Mountains Echoed Hosseini

Penguin Random House, 2014

And the Mountains Echoed begins with a story, told by a father to his son and his daughter.

“Father never felt more present to Abdullah, more vibrant, revealed, more truthful, than when he told his stories, as though the tales were pinholes into his opaque, inscrutable world.”

Abdullah recognizes his father as being at ease and in his natural state of being when he is telling stories, but he does not fully comprehend the ramifications of this truth until later in life. Fortunately, And the Mountains Echoed affords readers that perspective, offering a variety of perspectives across time and space.

At the heart of the novel is the quest for love, the kind of love expressed by Shuja, the dog that Abdullah’s sister, Pari, loves completely and unflinchingly.

“He avoided everyone in Shadbagh but Pari. It was for Pari that Shuja lost all composure. His love for her was vast and unclouded. She was his universe. In the mornings, when he saw Pari stepping out of the house, Shuja sprang up, and his entire body shivered. The stump of his mutilated tail wagged wildly, and he tap-danced like he was treading on hot coal. He pranced happy circles around her. All day the dog shadowed Pari, sniffing at her heels, and at night, when they parted ways, he lay outside the door, forlorn, waiting for morning.”

And, yet, the book is equally preoccupied with the other side of love too. “I know now that some people feel unhappiness the way others love: privately, intensely, and without recourse.”

Khaled Hosseini’s third novel is a powerful and resonant tale, and the myriad of voices allows that power to gather and swell until readers feel the story pressing inwards from all directions.

This recent novel does shares some traits with the author’s incredibly successful debut, The Kite Runner, particularly the need to reconcile past events with present reality and a haunting sense of loss which isn’t fully understood by children who inhabit it without comprehension.

And the Mountains Echoed is a more complex work, however, both in terms of the thematic echoes throughout the work and in terms of the breadth and depth of issues explored.

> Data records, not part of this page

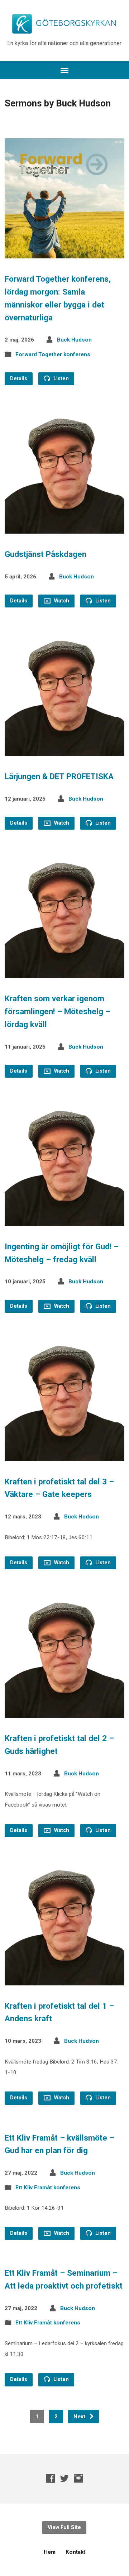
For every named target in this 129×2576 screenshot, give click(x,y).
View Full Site (64, 2527)
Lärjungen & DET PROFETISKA (59, 776)
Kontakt (75, 2552)
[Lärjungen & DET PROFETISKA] (65, 750)
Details (18, 379)
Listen (60, 379)
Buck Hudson (74, 340)
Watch (61, 601)
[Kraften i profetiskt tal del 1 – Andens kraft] (65, 1979)
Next (80, 2416)
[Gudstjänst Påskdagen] (65, 527)
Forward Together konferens (52, 354)
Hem (50, 2552)
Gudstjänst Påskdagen (45, 554)
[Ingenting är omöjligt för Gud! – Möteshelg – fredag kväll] (65, 1220)
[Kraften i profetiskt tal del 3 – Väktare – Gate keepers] (65, 1455)
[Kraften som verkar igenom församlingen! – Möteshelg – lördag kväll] (65, 972)
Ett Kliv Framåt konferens (47, 2187)
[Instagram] (78, 2478)
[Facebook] (50, 2478)
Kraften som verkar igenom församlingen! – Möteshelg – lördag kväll (57, 1011)
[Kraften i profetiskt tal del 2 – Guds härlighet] (65, 1712)
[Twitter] (64, 2478)
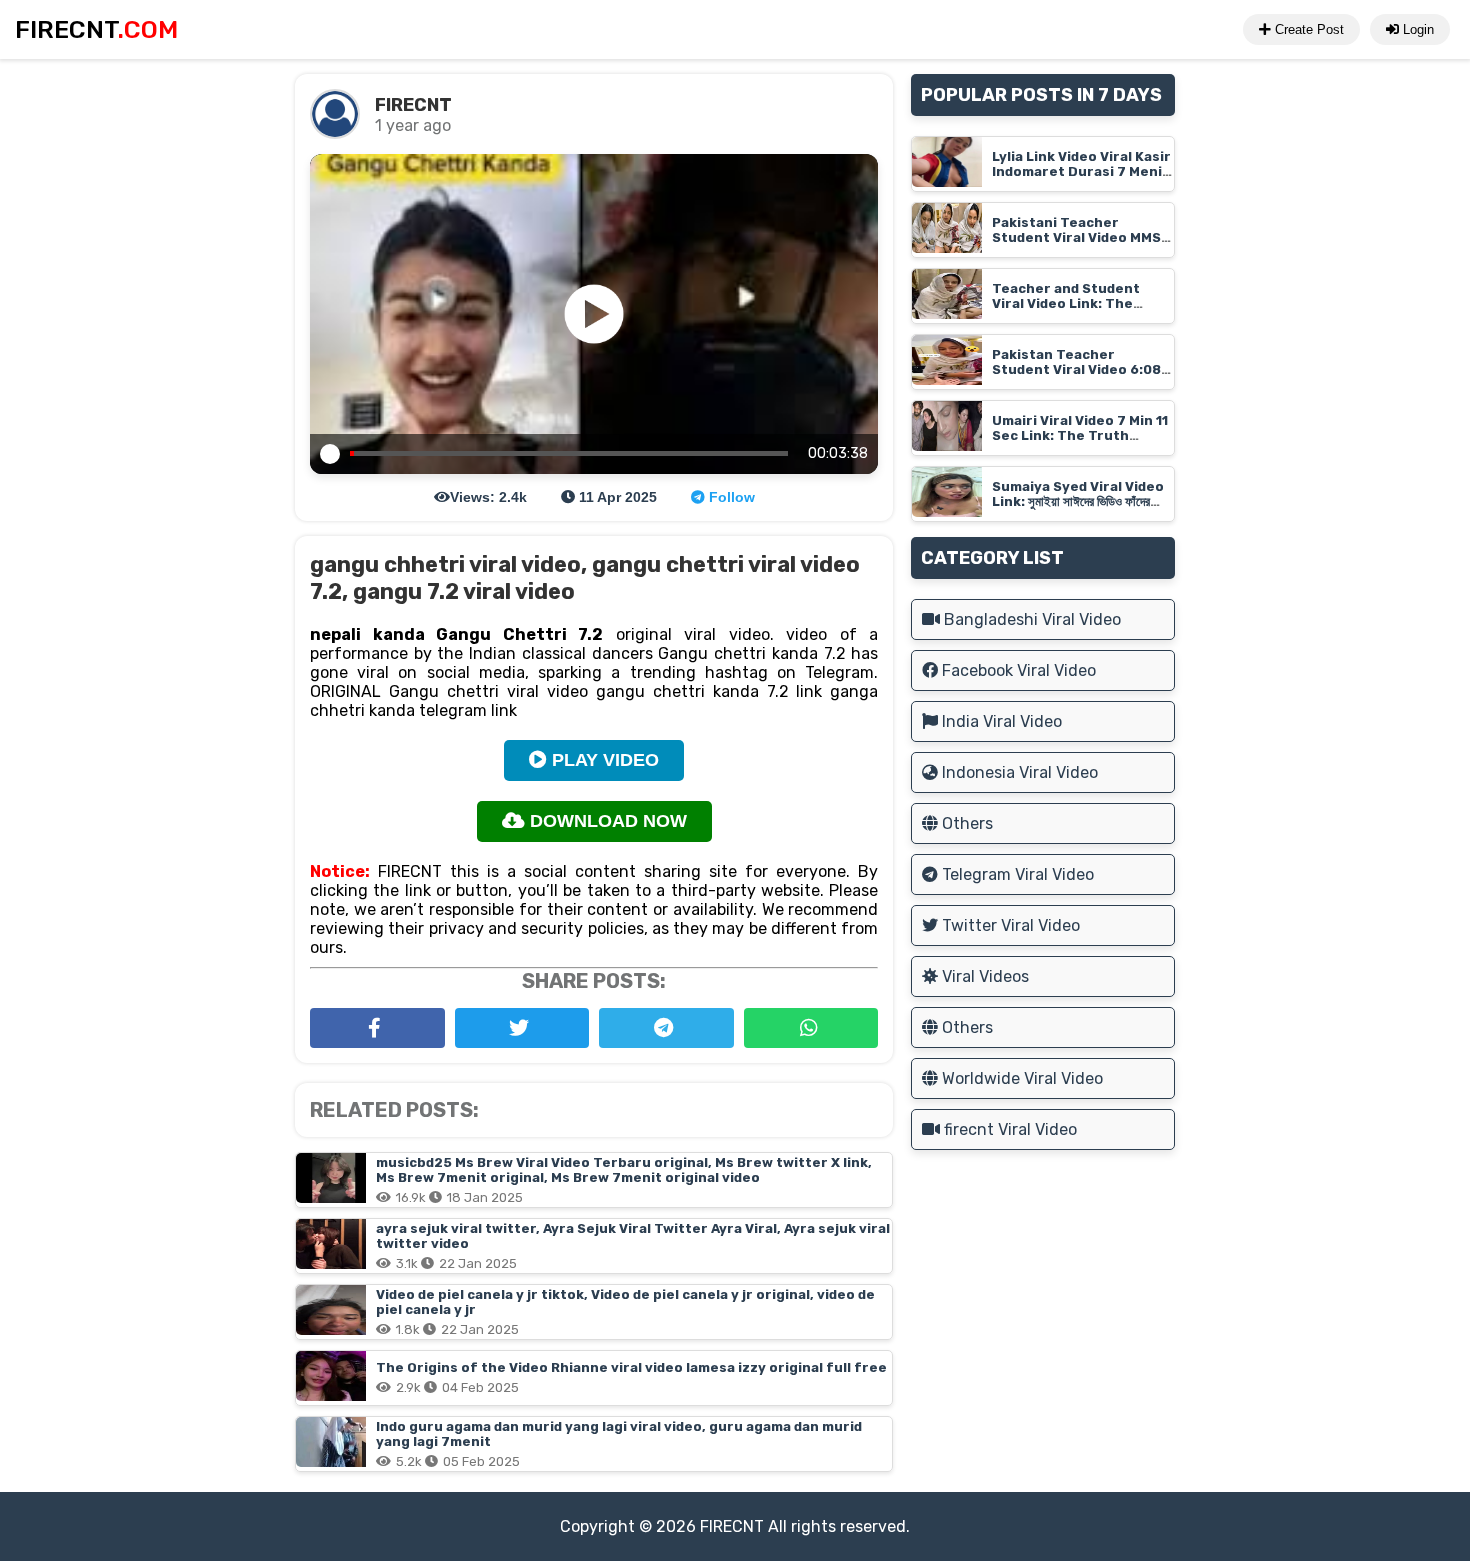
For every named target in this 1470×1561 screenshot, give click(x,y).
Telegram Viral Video (1016, 874)
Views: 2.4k (488, 497)
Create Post (1307, 29)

Readers who enjoy a solid immersion in a single narrative perspective might prefer Khaled Hosseini’s earlier work more, but those who appreciate layered storytelling will find his latest novel to be a more intensely satisfying story.

Detachment Mierau

Freehand Books, 2014

Maurice Mierau’s Detachment: An Adoption Memoir is a story told by a father about his relationship to fatherhood and with his two sons.

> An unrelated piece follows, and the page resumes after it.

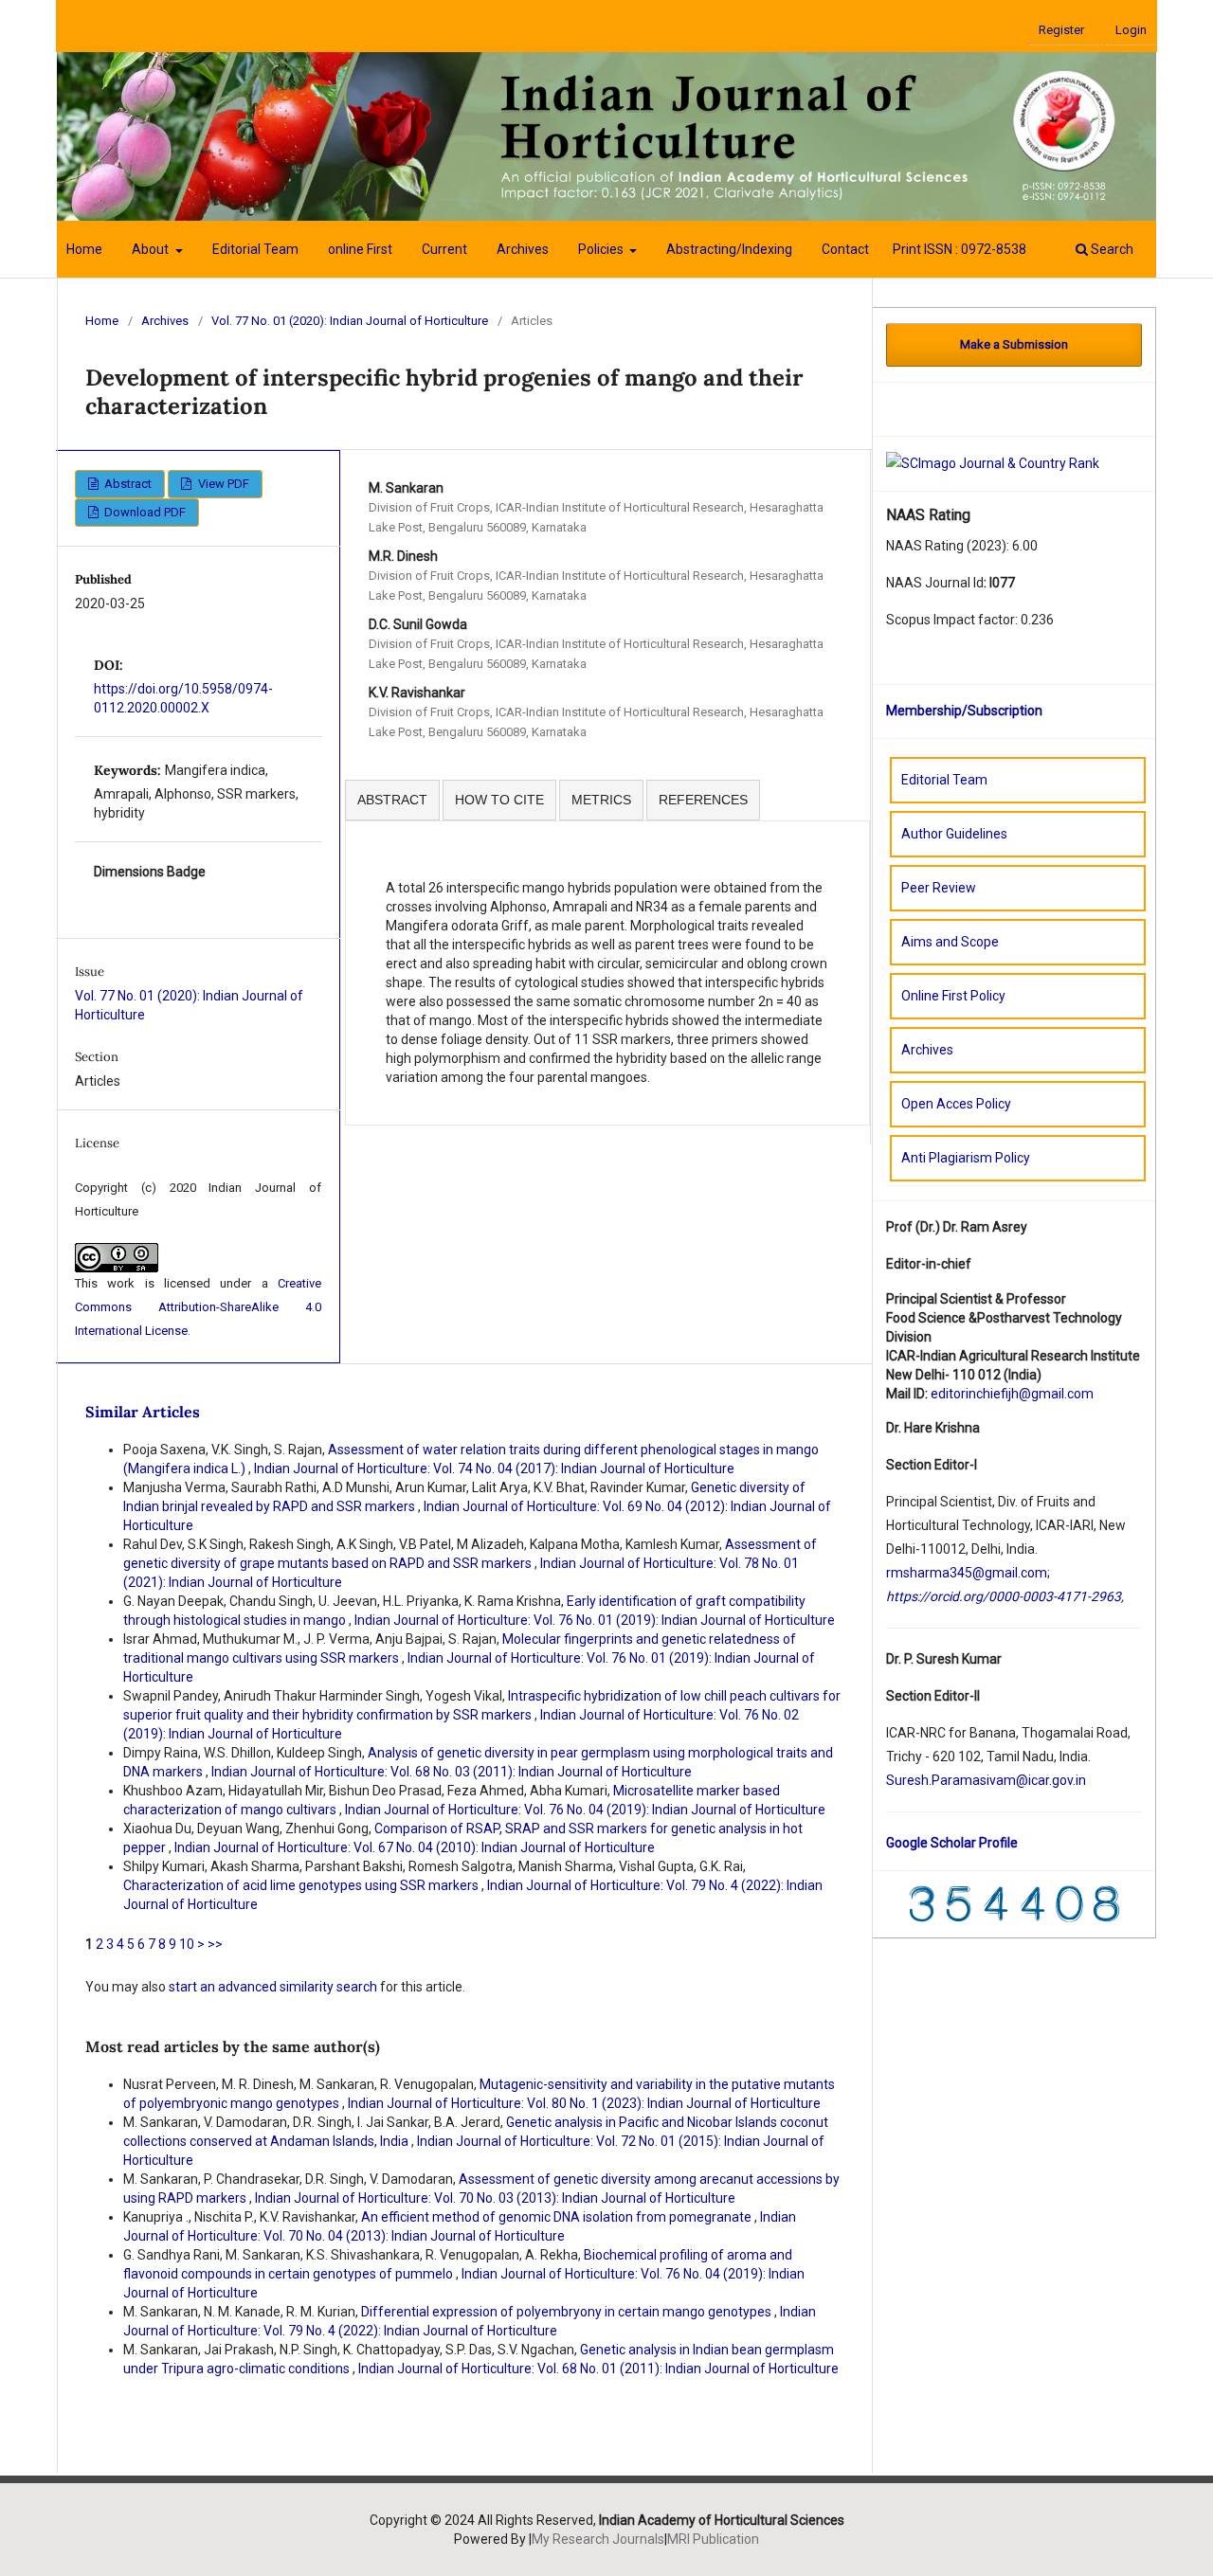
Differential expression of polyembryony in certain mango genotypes (567, 2311)
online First (360, 249)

The first chapter is “Shrinking” and if you chuckle softly at the discovery that it begins in a therapist’s office, you will likely enjoy Maurice Mierau’s writing style.

He does present a lot of difficult emotional material in the work, and events in which many aspects of his own self were also shrinking (e.g. confidence and identity and hopefulness) are discussed at length, which makes for challenging reading, but he is writing at a distance; he has taken a step back to allow for some reflection, some acceptance and, yes, even some amusement.

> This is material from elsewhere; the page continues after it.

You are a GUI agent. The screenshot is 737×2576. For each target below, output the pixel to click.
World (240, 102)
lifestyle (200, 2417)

He and his wife adopted two boys from Ukraine in 2005, when the brothers were five and three years old. Perhaps it is not unusual for new parents to reflect upon their own family history when embarking on raising a family, but adopting young children from the country whose violent past is at the root of your own father’s detachment requires serious contemplation.

Although Maurice Mierau’s personal explorations are tremendously engaging (largely because of the sense that he is willing to expose his vulnerability, unchecked), his own father’s wartime experiences/ — which are mostly shared with the author indirectly, in a familial context — add a considerable heft to the work. Nowhere is the language more spare, more controlled, which only adds to the emotional weight of these scenes.

Family history takes on a fresh importance as the effects of past conflicts and horrifying losses continue to reverberate in later generations. Raw emotion and heart-stopping discoveries make this a demanding story to read, but what sets the work apart is not only the substance but the author’s detachment.

This is facilitated, too, by the sense of being immersed in evaluative processes, not only the therapeutic scenes but the bureaucratic aspects of adoption overseas. And, furthermore, by the fact that more of the narrative plays out in Ukraine (either in the recent past or the distant past) than “at home”, which sets the stage for a different kind of ‘detachment’.

Although the scenes in Winnipeg are solidly sketched too, the sense of being in limbo, inhabiting a series of temporary rooms, simply waiting for the events on the next stage of their lives to unfold, is palpable. Because the voice is consistent and authentic, this seems to accommodate rather than isolate readers. Paradoxically, the journey might feel more inclusive for readers, who are truly distanced from the events, than it may have felt for some of the participants who inhabited them.

While the quality might make for some interpersonal challenges, it is just what a writer needs to produce a resonant memoir: Detachment.